◆ **ENTRIES PROVIDED**:
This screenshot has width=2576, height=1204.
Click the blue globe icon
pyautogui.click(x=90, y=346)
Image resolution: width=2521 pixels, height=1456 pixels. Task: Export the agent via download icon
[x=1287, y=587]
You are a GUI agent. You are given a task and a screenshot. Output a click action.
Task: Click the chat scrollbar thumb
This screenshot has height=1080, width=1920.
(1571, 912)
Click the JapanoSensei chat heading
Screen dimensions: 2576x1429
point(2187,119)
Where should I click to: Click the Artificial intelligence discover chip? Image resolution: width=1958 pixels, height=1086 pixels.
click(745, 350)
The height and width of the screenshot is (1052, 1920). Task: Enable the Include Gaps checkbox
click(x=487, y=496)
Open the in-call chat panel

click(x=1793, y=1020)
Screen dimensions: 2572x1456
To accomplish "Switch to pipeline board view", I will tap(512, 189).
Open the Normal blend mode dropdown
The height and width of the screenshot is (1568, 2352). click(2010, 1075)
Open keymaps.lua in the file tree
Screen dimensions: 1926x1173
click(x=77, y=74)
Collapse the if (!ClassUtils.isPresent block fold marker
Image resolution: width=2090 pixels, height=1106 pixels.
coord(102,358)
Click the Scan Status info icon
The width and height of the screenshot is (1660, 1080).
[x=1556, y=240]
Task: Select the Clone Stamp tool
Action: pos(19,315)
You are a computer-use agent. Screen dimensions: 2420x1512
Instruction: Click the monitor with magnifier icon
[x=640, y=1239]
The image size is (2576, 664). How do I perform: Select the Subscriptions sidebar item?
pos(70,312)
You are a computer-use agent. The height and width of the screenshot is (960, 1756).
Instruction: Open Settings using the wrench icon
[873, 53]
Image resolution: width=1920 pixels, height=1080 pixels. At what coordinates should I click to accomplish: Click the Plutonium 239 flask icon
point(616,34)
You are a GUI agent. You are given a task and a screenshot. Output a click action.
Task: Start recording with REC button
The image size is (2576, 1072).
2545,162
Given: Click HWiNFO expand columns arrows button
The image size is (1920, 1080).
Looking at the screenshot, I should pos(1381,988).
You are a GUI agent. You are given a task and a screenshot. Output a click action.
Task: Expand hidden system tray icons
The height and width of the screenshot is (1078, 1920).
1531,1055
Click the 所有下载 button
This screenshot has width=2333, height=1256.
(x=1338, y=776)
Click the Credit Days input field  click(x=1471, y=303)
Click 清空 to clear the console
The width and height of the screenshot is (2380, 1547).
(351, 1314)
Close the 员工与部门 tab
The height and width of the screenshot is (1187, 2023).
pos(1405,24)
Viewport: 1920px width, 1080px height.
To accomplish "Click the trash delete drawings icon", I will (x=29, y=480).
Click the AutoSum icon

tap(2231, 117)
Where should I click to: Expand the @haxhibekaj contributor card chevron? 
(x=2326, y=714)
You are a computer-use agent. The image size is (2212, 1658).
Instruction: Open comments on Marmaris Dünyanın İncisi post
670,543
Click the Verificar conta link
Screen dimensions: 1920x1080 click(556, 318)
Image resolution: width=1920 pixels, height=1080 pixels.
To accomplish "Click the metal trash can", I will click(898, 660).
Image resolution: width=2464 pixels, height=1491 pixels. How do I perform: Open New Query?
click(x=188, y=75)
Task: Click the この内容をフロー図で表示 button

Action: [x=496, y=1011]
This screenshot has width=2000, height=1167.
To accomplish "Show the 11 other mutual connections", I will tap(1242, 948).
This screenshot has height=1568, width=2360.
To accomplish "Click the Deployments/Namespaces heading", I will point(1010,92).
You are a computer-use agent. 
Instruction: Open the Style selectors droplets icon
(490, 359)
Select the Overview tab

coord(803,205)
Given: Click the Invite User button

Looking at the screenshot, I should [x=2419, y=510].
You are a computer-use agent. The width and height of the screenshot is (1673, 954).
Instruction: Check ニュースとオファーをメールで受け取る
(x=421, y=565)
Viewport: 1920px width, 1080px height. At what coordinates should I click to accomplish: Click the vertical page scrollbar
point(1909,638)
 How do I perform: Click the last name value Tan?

◆ **WHAT YOU HAVE TO DO**: Give all the entries again exactly; leave none out.

◆ **WRITTEN REPLY**:
This screenshot has width=2576, height=1204.
Click the blue globe icon
pyautogui.click(x=90, y=346)
Image resolution: width=2521 pixels, height=1456 pixels. Task: Export the agent via download icon
[x=1287, y=587]
You are a GUI agent. You are given a task and a screenshot. Output a click action.
Task: Click the chat scrollbar thumb
This screenshot has height=1080, width=1920.
(1571, 912)
Click the JapanoSensei chat heading
Screen dimensions: 2576x1429
point(2187,119)
Where should I click to: Click the Artificial intelligence discover chip? Image resolution: width=1958 pixels, height=1086 pixels.
click(745, 350)
The height and width of the screenshot is (1052, 1920). Task: Enable the Include Gaps checkbox
click(x=487, y=496)
Open the in-call chat panel

click(x=1793, y=1020)
Screen dimensions: 2572x1456
To accomplish "Switch to pipeline board view", I will tap(512, 189).
Open the Normal blend mode dropdown
The height and width of the screenshot is (1568, 2352). click(2010, 1075)
Open keymaps.lua in the file tree
Screen dimensions: 1926x1173
click(x=77, y=74)
Collapse the if (!ClassUtils.isPresent block fold marker
Image resolution: width=2090 pixels, height=1106 pixels.
coord(102,358)
Click the Scan Status info icon
The width and height of the screenshot is (1660, 1080).
[x=1556, y=240]
Task: Select the Clone Stamp tool
Action: pos(19,315)
You are a computer-use agent. Screen dimensions: 2420x1512
Instruction: Click the monitor with magnifier icon
[x=640, y=1239]
The image size is (2576, 664). How do I perform: Select the Subscriptions sidebar item?
pos(70,312)
You are a computer-use agent. The height and width of the screenshot is (960, 1756).
Instruction: Open Settings using the wrench icon
[873, 53]
Image resolution: width=1920 pixels, height=1080 pixels. At what coordinates should I click to accomplish: Click the Plutonium 239 flask icon
point(616,34)
You are a GUI agent. You are given a task and a screenshot. Output a click action.
Task: Start recording with REC button
The image size is (2576, 1072).
2545,162
Given: Click HWiNFO expand columns arrows button
The image size is (1920, 1080).
Looking at the screenshot, I should pos(1381,988).
You are a GUI agent. You are given a task and a screenshot. Output a click action.
Task: Expand hidden system tray icons
The height and width of the screenshot is (1078, 1920).
1531,1055
Click the 所有下载 button
This screenshot has width=2333, height=1256.
(x=1338, y=776)
Click the Credit Days input field  click(x=1471, y=303)
Click 清空 to clear the console
The width and height of the screenshot is (2380, 1547).
(351, 1314)
Close the 员工与部门 tab
The height and width of the screenshot is (1187, 2023).
pos(1405,24)
Viewport: 1920px width, 1080px height.
To accomplish "Click the trash delete drawings icon", I will (x=29, y=480).
Click the AutoSum icon

tap(2231, 117)
Where should I click to: Expand the @haxhibekaj contributor card chevron? 
(x=2326, y=714)
You are a computer-use agent. The image size is (2212, 1658).
Instruction: Open comments on Marmaris Dünyanın İncisi post
670,543
Click the Verificar conta link
Screen dimensions: 1920x1080 click(556, 318)
Image resolution: width=1920 pixels, height=1080 pixels.
To accomplish "Click the metal trash can", I will click(898, 660).
Image resolution: width=2464 pixels, height=1491 pixels. How do I perform: Open New Query?
click(x=188, y=75)
Task: Click the この内容をフロー図で表示 button

Action: [x=496, y=1011]
This screenshot has width=2000, height=1167.
To accomplish "Show the 11 other mutual connections", I will tap(1242, 948).
This screenshot has height=1568, width=2360.
To accomplish "Click the Deployments/Namespaces heading", I will point(1010,92).
You are a computer-use agent. 
Instruction: Open the Style selectors droplets icon
(490, 359)
Select the Overview tab

coord(803,205)
Given: Click the Invite User button

Looking at the screenshot, I should [x=2419, y=510].
You are a computer-use agent. The width and height of the screenshot is (1673, 954).
Instruction: Check ニュースとオファーをメールで受け取る
(x=421, y=565)
Viewport: 1920px width, 1080px height. At what coordinates should I click to accomplish: Click the vertical page scrollbar
point(1909,638)
 How do I perform: Click the last name value Tan?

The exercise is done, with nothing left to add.